*WORK TO BE COMPLETED*
Return each of the lines below that contains the string "Edit".

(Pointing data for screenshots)
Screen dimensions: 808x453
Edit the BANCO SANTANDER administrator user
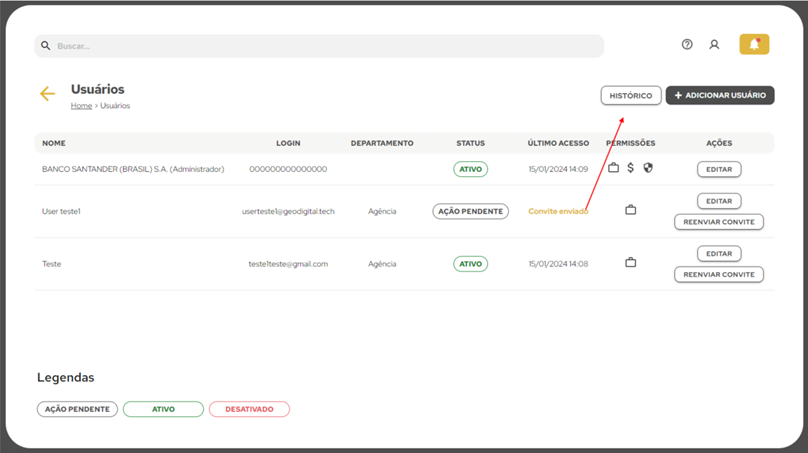pos(719,169)

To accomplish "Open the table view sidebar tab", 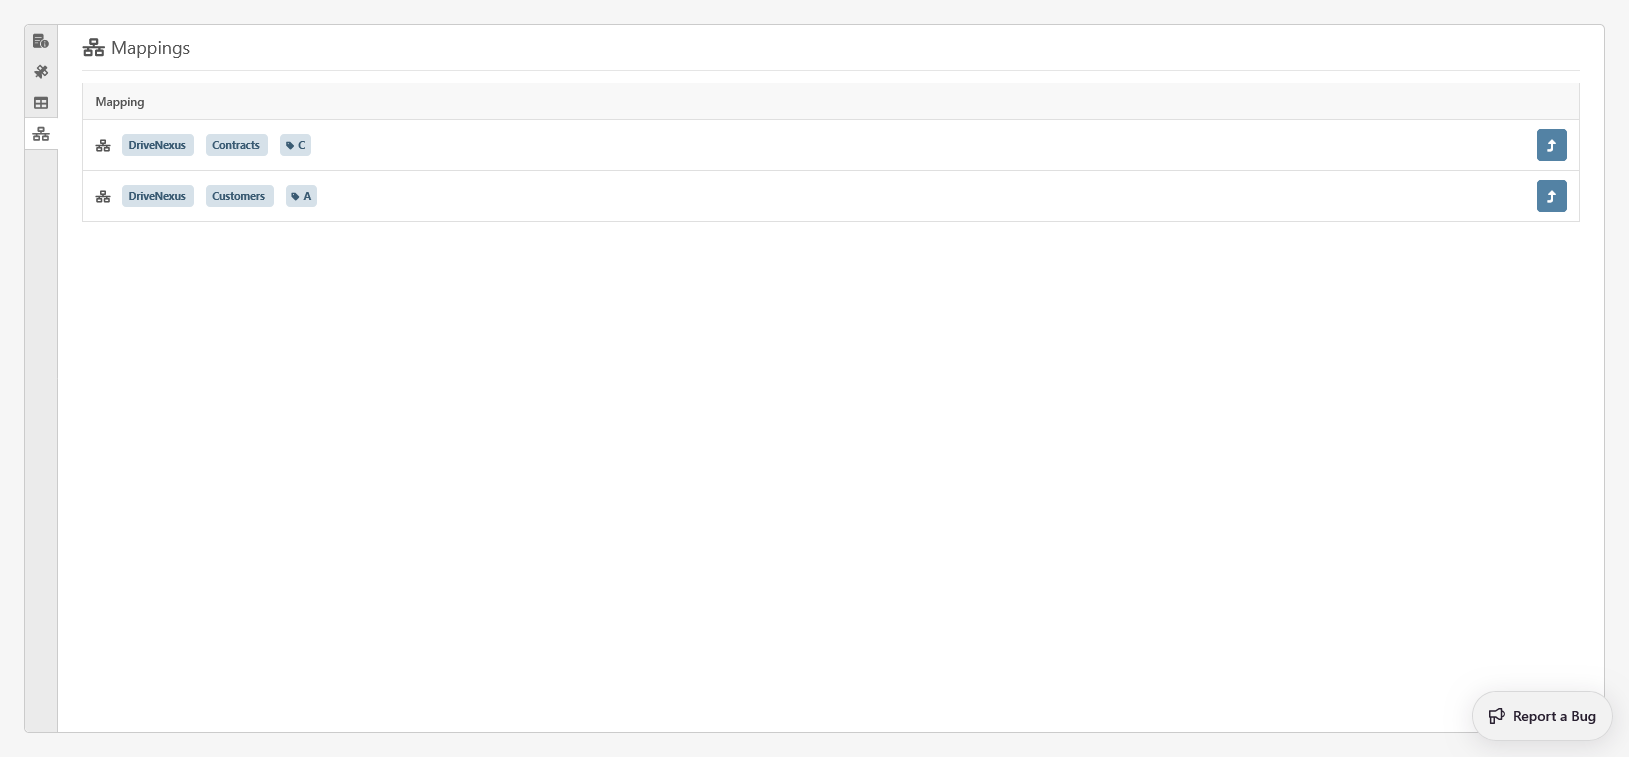I will click(41, 103).
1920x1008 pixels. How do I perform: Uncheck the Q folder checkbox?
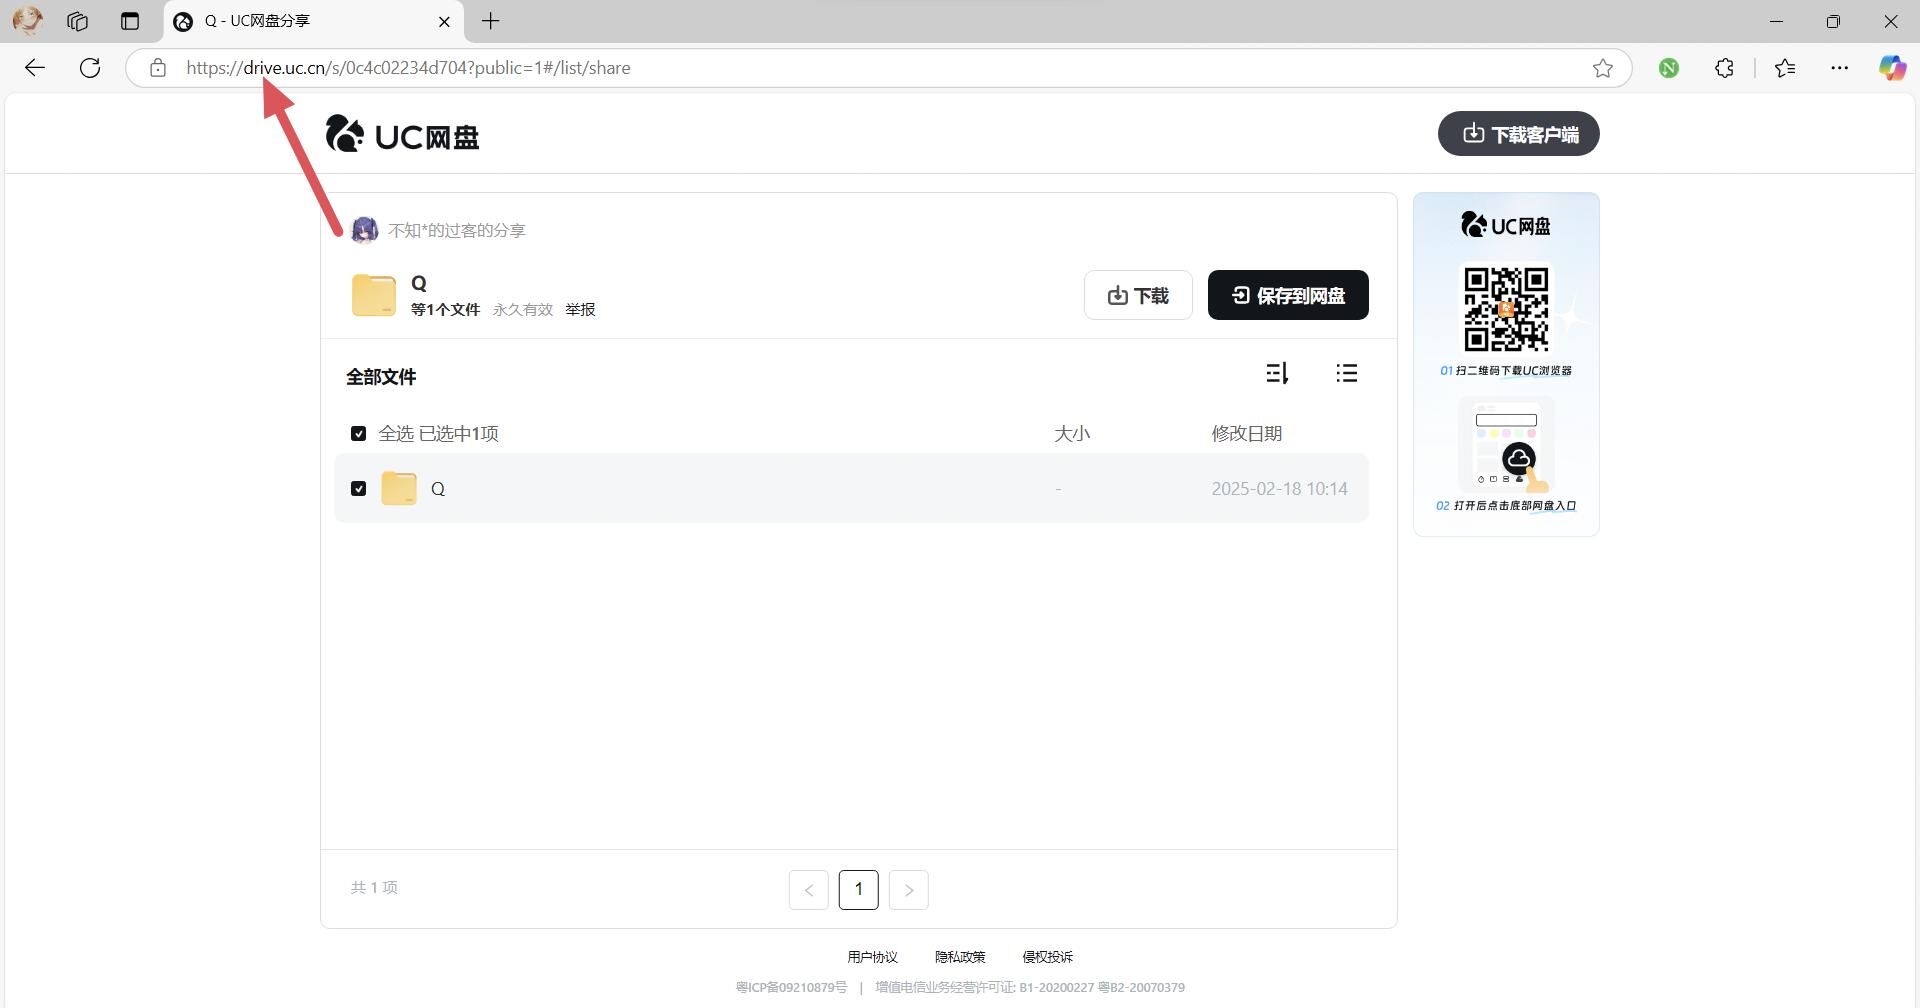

*EXERCISE ANSWER*
Edit the BANCO SANTANDER administrator user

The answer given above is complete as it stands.